There is quite a debate around the anchor role in T20 cricket, and while most teams play at least one such batsman, there were times during Rahul's innings when he seemed to be scoring far too slowly even for someone playing that role. At the end of the 14th over, for instance, he was batting on 46 off 44 balls.

This has been a consistent approach from Rahul through this season. While his overall strike rate is a healthy 141.78, his strike rate over the first 30 balls of his innings is only 116.41. He's capable of destroying attacks if he stays in long enough - he smashed 42 off the last nine balls of his innings against the Royal Challengers Bangalore to finish with an unbeaten 132 off 69 - but there's always the risk that he could be dismissed before the final flourish.

This is what happened against the Rajasthan Royals, against whom he made 69 off 54, and it happened again today, when he was caught behind off Shardul Thakur in the 18th over of the Kings XI's innings. And the late assault against the Royal Challengers wouldn't have happened if Virat Kohli hadn't dropped two catches off him.

As such, it seems a risky strategy - if it's indeed what the team wants - if the Kings XI want Rahul to bat through their innings at a lower tempo than he's capable of achieving, just to ensure there are wickets in hand later on. In T20, wickets in hand can simply mean wasted resources: you don't want that with the likes of Nicholas Pooran and Glenn Maxwell in your side.

Why did Kings XI go back to Chris Jordan, and not pick Mujeeb Ur Rahman?

The Kings XI's death-bowling issues have been widely documented and debated, and there's no readymade solution in their squad.
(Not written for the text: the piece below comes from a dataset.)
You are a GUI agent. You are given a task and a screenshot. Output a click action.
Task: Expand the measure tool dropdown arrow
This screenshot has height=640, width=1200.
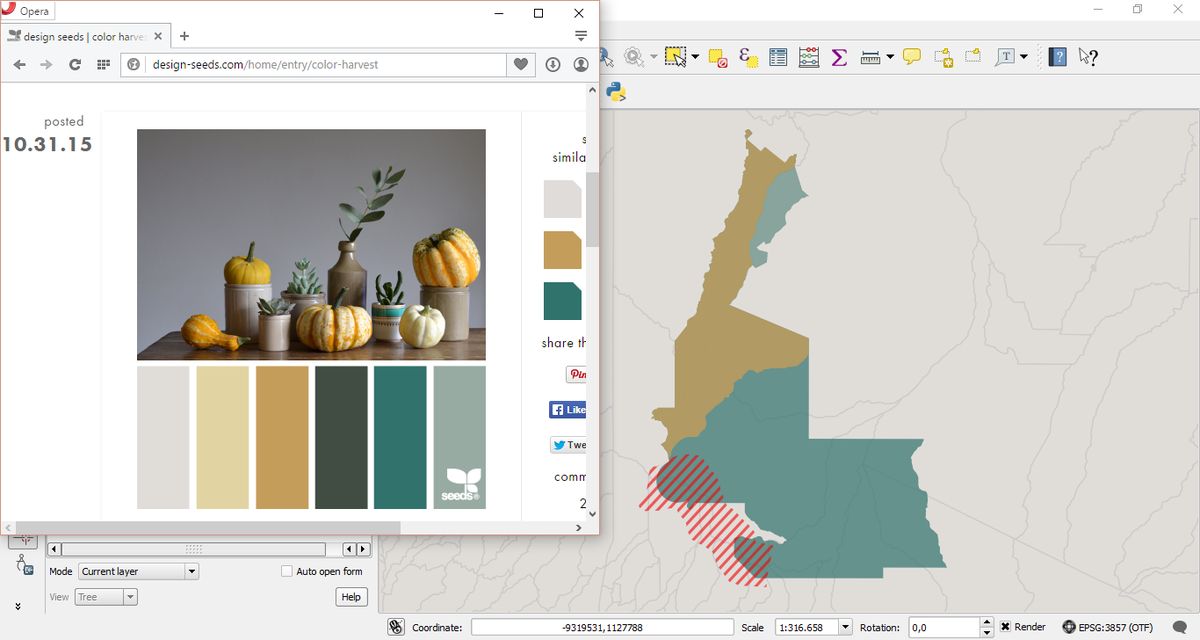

Chris Jordan hadn't featured since going for 56 - including 30 in his final over - against the Delhi Capitals, but the other options Kings XI had tried since then - fast bowlers Mohammed Shami and Sheldon Cottrell, the medium-pace of James Neesham, the offspin of K Gowtham - hadn't worked either.

Jordan has more experience at the death than all the other Kings XI bowlers, and has made some crucial interventions in that phase for England in particular. Going back to him was simply an admission from Kings XI that they were best off trusting the most tried-and-tested of the limited options at their disposal.

One option Kings XI haven't tried so far, however, is the Afghanistan mystery spinner Mujeeb Ur Rahman. Mujeeb can bowl at the death, but he's best known for his tight spells in the powerplay, a phase in which Shami and Cottrell had performed excellently for Kings XI before this match. Bringing him in would have been an uneasy fit, and Mujeeb wouldn't have brought Kings XI the lower-order hitting ability that Jordan possesses.

Have the Super Kings found their ideal combination?

It's too early to say, and there will be some grumbles that the Super Kings haven't found room for Imran Tahir, one of the best white-ball spinners in world cricket, but their line-up now looks to have more bases covered than it did at the start of the season, when a number of players were unavailable for various reasons.

The return to form of Shane Watson is a huge plus, of course, but with Ambati Rayudu and Dwayne Bravo back in the side after recovering from injury, the middle order wears a healthier look too. And the Super Kings possibly bat deeper than any other side in the tournament, with allrounders Bravo, Ravindra Jadeja and Sam Curran followed by three very capable lower-order contributors at 9, 10 and 11, in Shardul Thakur, Deepak Chahar and Piyush Chawla.

What has Watson done to regain his touch?

Watson has proven his doubters wrong multiple times in the past - most memorably with a century in the 2018 IPL final following a lean run through the tournament - but he's 39 now and there are more doubters than ever.

Like always, the Super Kings management trusted him to come good again, and he did just that. What changed between the first four matches of the season and this one?

For one, he's spent some time in the middle and shaken off the rustiness that nearly every player in this tournament has had to deal with, thanks to the prolonged Covid-19-induced pause in world cricket. But at the presentation ceremony, Watson revealed that he'd also made a technical adjustment leading up to this game, which allowed him to get his head over his front leg and achieve better weight-transfer through his shots.

Watch the two boundaries he hit off Cottrell in the third over of the Super Kings chase, over wide mid-on and back over the bowler's head. Both are perfect illustrations of Watson's head position helping him hit through the line with power and precision.